Il potenziale vantaggio
Ma ci sono altre circostanze a favore del M5S. Salvini dai suoi elettori ha avuto un no (ed essi, se proprio impenitenti, possono andare tranquillamente in altri lidi), Conte l’astensione. Ancora: il messaggio di rabbia arrivato al leader pentastellato non è rivolto a lui personalmente, ma alla pesante involuzione del Movimento nel momento in cui ne ha preso la gestione, cosa che peraltro ha dato ali all’idea di affidare al professore il compito di rimetterlo in sesto. C’è poi un dato oggettivo importante da considerare, che a votare è stato un quarto dell’elettorato generale e poco più del 50% degli aventi diritto. Facile dire quindi quanto poco affidabile sia la tentazione diffusa di trasferire l’analisi di questo voto sul terreno politico nazionale.
Soprattutto, è rilevante il fatto che i simpatizzanti cinque stelle astensionisti verosimilmente guardano a sinistra. Questo perché l’astensionismo è serpeggiato ovunque nelle periferie. Si tratta, cioè, di gente che non può non guardare a una sinistra affidabile.
La gente indifesa
Infatti, la gente non è un’astrazione. La gente sei tu, lui, il tuo vicino, quelli che insistono in un territorio, con la loro vita più o meno serena o tesa, o con disperazione, preoccupazione, e senso di impotenza verso i governanti spesso a dir poco distratti. È la gente indifesa, più vulnerabile che è la stragrande maggioranza di ogni territorio periferico. Che è poi anche la grande realtà, il vivo “luogo” dell’autenticità, portatrice di fermenti locali (dall’economia alla cultura) e dove le emergenze permanenti del pianeta trovano una sensibilità spiccata.
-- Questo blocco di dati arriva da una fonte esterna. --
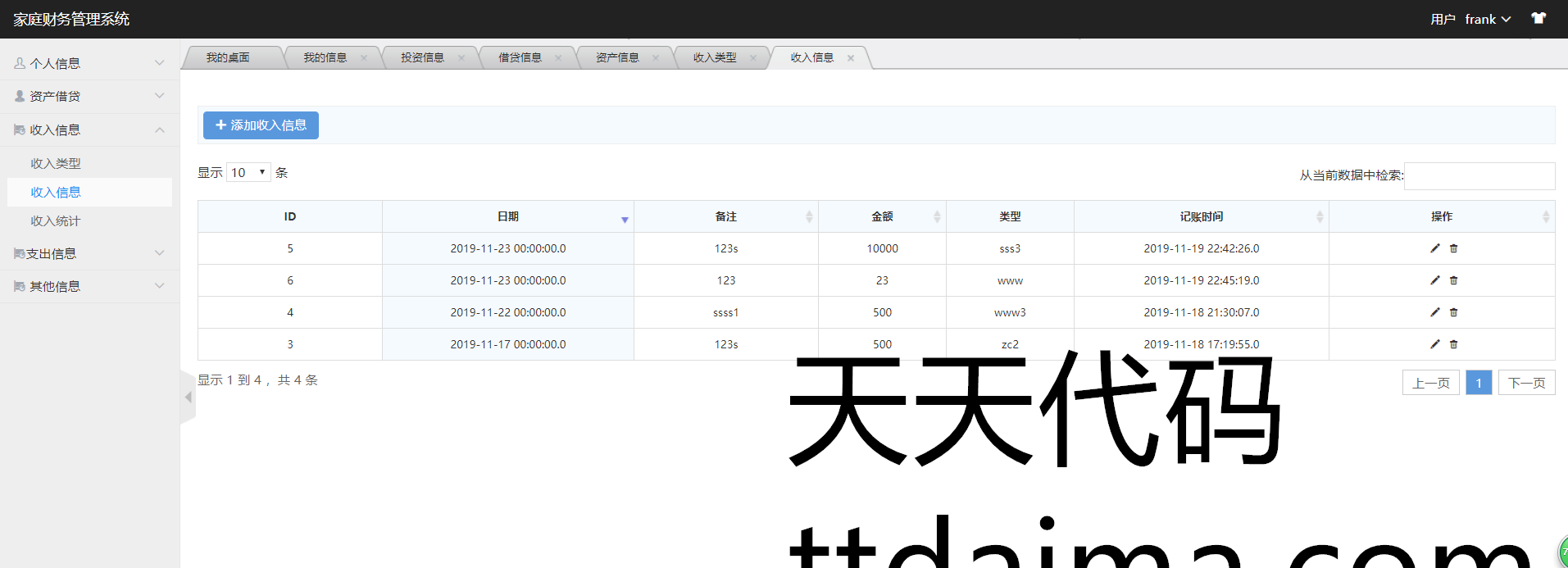Click the edit pencil icon for record ID 5
Screen dimensions: 1568x568
1434,248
I fermenti della periferia
Peraltro questi fermenti sono l’unico contraltare alla globalizzazione addomesticatrice e amorfa a cui non puoi lanciare uno sputo in faccia, perché non la vedi. All’opposto, ogni individuo che compone la gente del territorio ha nome cognome e inconfondibili tratti somatici.
Ma il problema è che nell’orizzonte politico italiano, in questo preciso momento, non si vede nessun simbolo politico che pensi alla gente come obiettivo fondamentale, inequivocabile, frontale, prioritario. Vale anche per il Pd per come si è trasformato, revisionato e per la quieta (quiete inevitabile?), oltre che elegante gestione del suo presidente. Altri simboli minuscoli, magari apparsi o riaffiorati occasionalmente in queste elezioni, sono poco significativi allo scopo.
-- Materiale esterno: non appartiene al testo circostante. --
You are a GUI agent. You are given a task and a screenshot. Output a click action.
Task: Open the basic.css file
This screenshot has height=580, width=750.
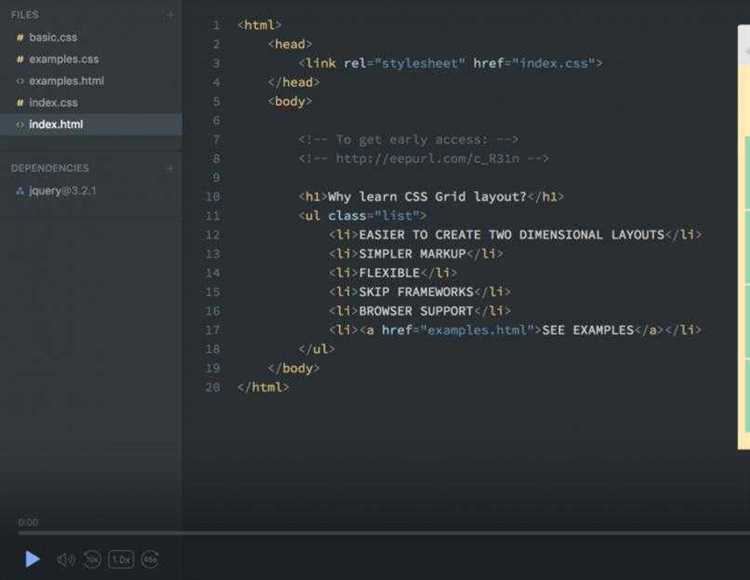pos(53,38)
A promettere in modo insistente un progetto che comprende una simile bandiera (e quindi è il caso di monitorare) è il M5S di Conte. Nell’occasione delle sue apparizioni ufficiali per le amministrative, il presidente ha costantemente messo l’accento sull’etica pubblica (con formazione di nuove classi dirigenti), sull’impegno per la gente e nelle periferie. Subito dopo il voto, a proposito di possibili ballottaggi, ha escluso ipotesi di collusioni con la destra. Chiaro, questo orientamento netto del M5S richiede approfondimenti al suo interno e comunque il tempo necessario perché si sedimenti, in maniera da consolidare la sovrapposizione tra la parola e la cosa, per parafrasare Michel Foucault.
Ut sementem feceris, ita metes
Non può certo bastare un messaggio lanciato durante la campagna elettorale, per quanto convinto e forte, specie se gli elettori sono irritati e implosi a casa. Grillo garante non è certo un problema, l’importante è avviare un corso davvero nuovo, dire con fermezza che il Vaffa appartiene ad un’altra stagione e che a sostituirlo è un claim tipo “facciamo e costruiamo per la gente”. Nel post-populismo tutte le idee e gli obiettivi devono essere netti.
Il presidente del M5S ha mostrato di essere ben consapevole di quanto complessa sia la situazione e ha sottolineato che il M5S sta vivendo un periodo di semina. E, si sa, chi semina raccoglie (quello che ha seminato).